- [Problem requirements]:
Would you print the records below from the first line through the line containing "Follow the Learn More link", skipping the pictures?

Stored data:
== Segment start ==
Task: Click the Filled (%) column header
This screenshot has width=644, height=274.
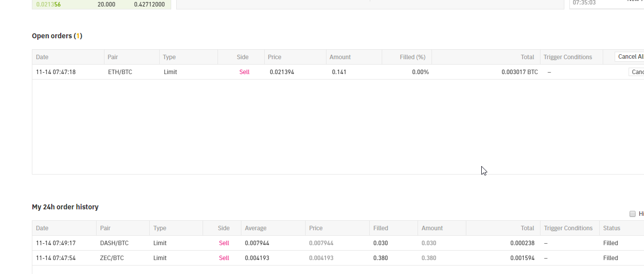Action: pyautogui.click(x=412, y=57)
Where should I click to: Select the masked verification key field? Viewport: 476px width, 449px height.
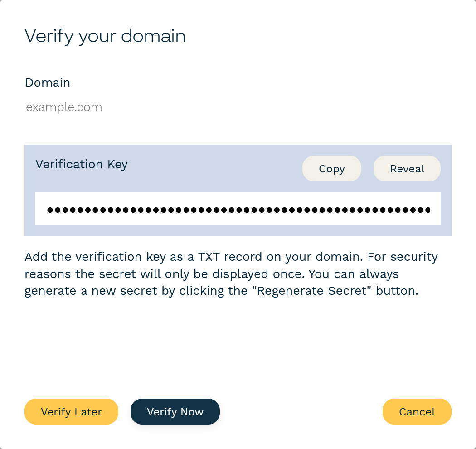238,208
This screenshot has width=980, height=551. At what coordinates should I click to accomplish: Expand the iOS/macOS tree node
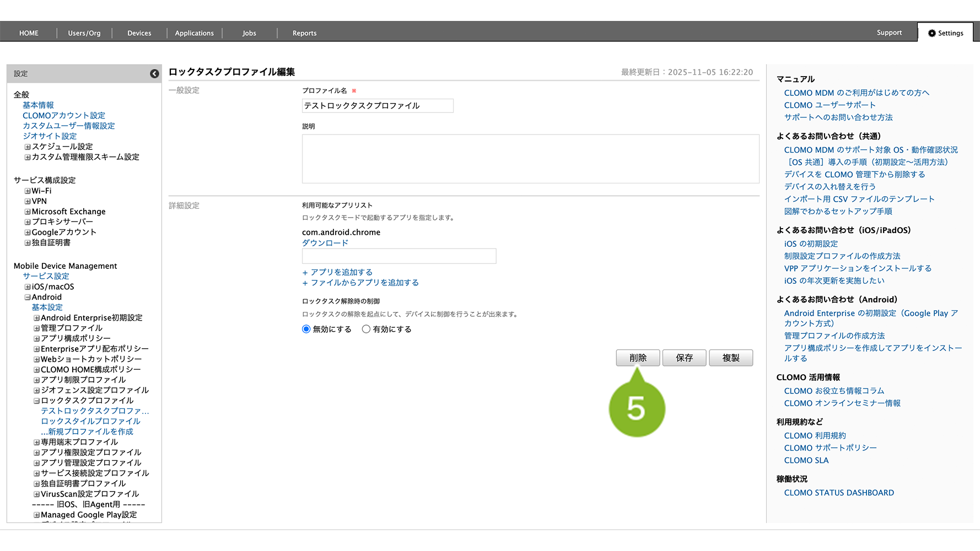click(x=28, y=287)
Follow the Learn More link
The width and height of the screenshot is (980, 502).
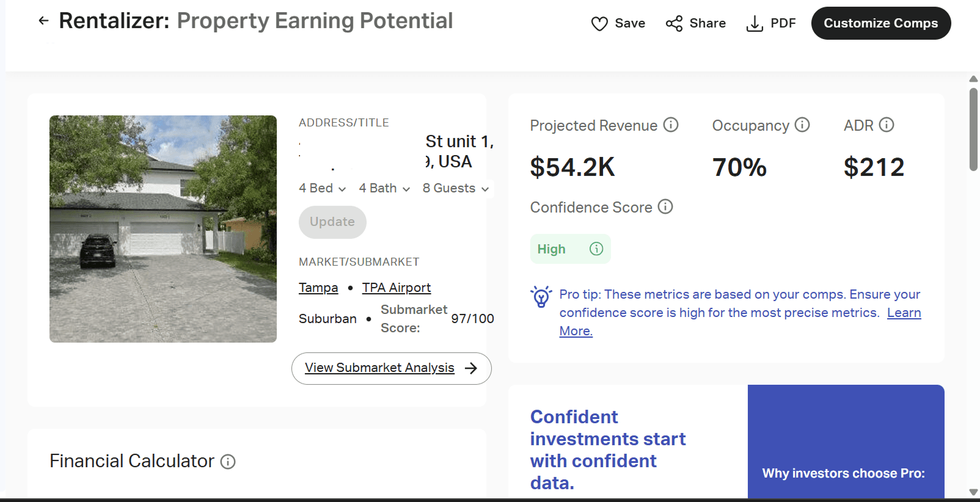coord(740,321)
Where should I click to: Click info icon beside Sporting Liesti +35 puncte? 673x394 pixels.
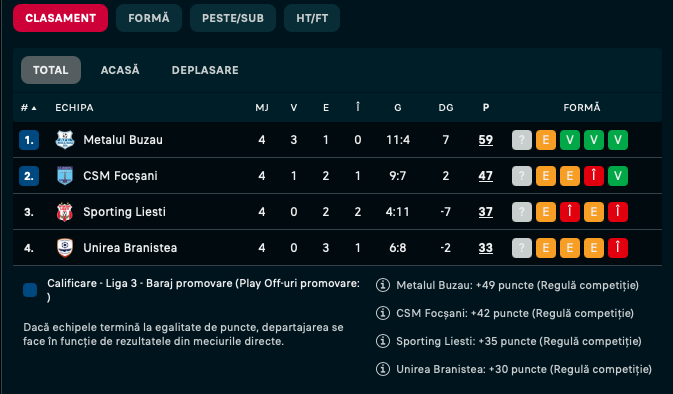pos(383,341)
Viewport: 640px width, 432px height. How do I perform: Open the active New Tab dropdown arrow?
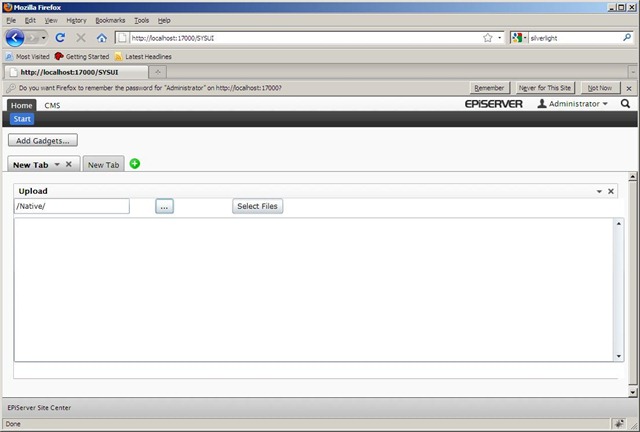[x=57, y=165]
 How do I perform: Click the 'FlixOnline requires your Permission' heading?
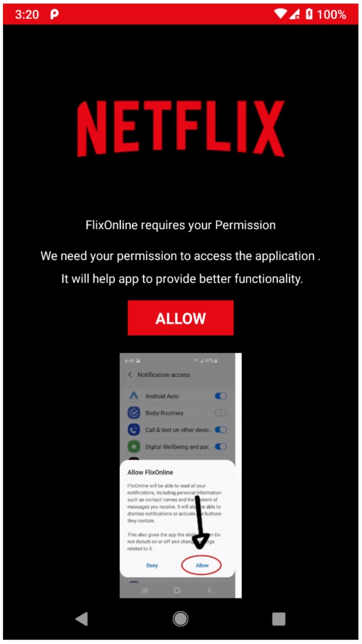pyautogui.click(x=181, y=225)
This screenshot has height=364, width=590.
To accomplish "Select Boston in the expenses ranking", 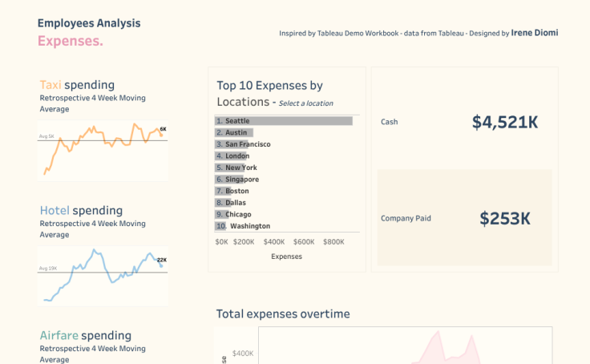I will (x=236, y=192).
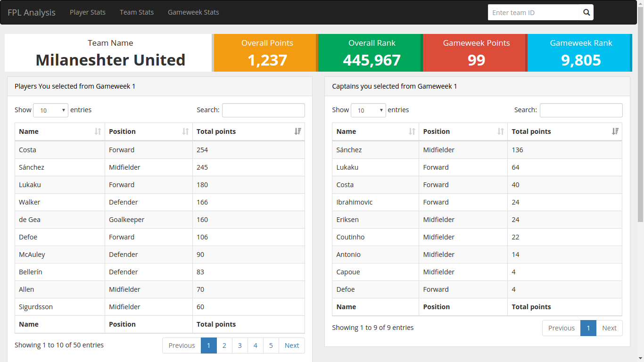This screenshot has height=362, width=644.
Task: Sort captains table by Name column icon
Action: [413, 131]
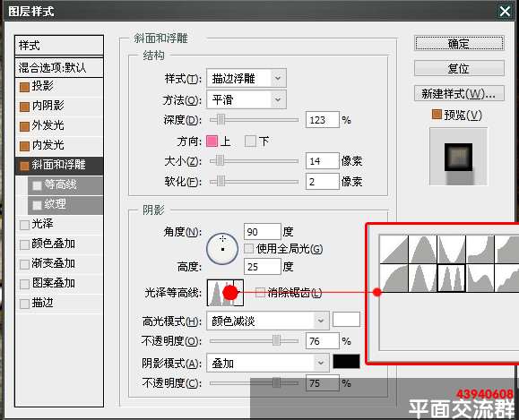Image resolution: width=519 pixels, height=420 pixels.
Task: Enable the 等高线 checkbox
Action: 37,185
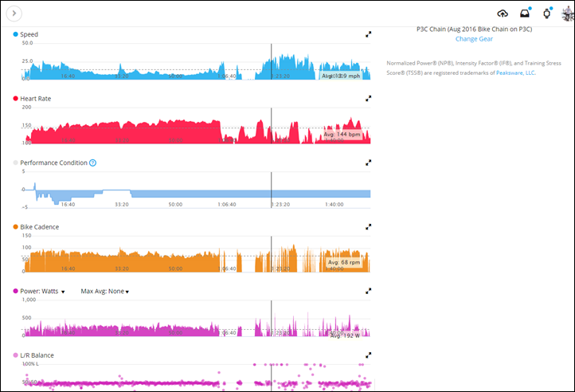
Task: Click the blue Speed color dot
Action: 15,34
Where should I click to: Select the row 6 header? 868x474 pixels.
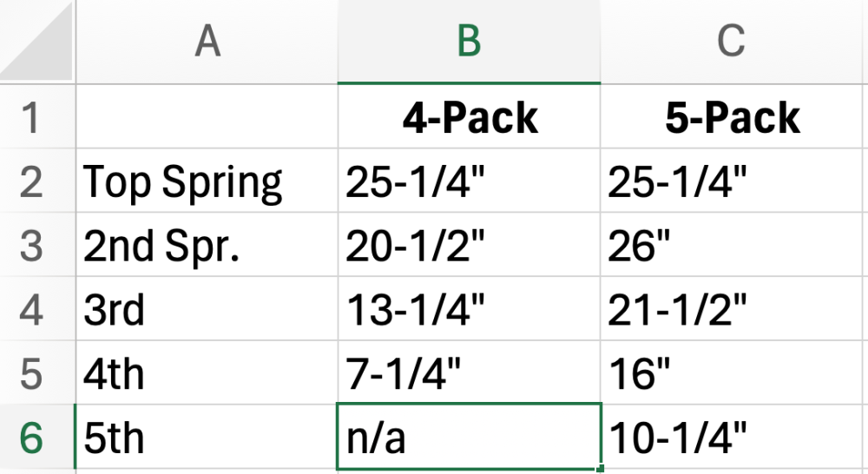click(x=31, y=438)
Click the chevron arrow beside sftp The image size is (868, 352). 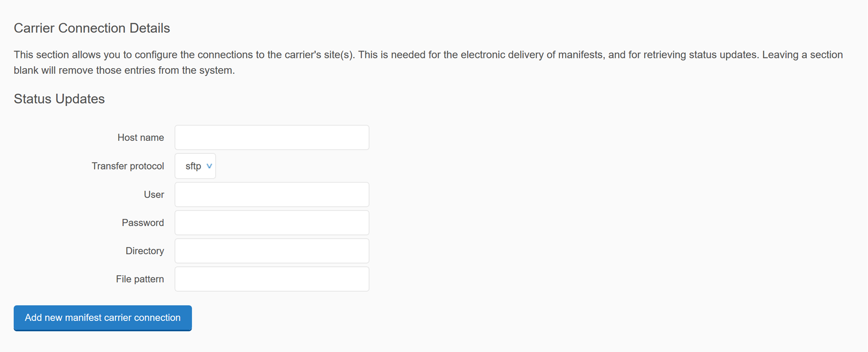point(209,166)
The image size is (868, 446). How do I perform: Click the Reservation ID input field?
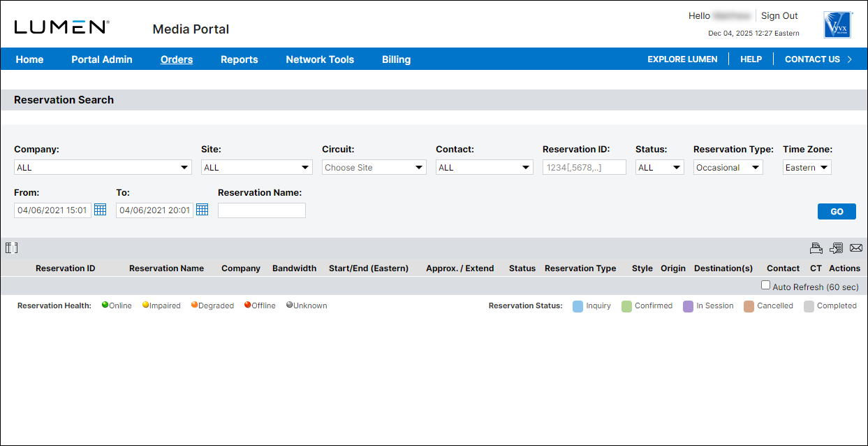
== Segment end ==
- [Task answer]:
Task: Click the Filled (%) column header
This screenshot has width=644, height=274.
Action: pyautogui.click(x=412, y=57)
Where should I click to: Select the masked verification key field? Viewport: 476px width, 449px height.
238,208
This screenshot has width=980, height=551. At what coordinates should I click to accomplish: Expand the iOS/macOS tree node
click(x=28, y=287)
Follow the Learn More link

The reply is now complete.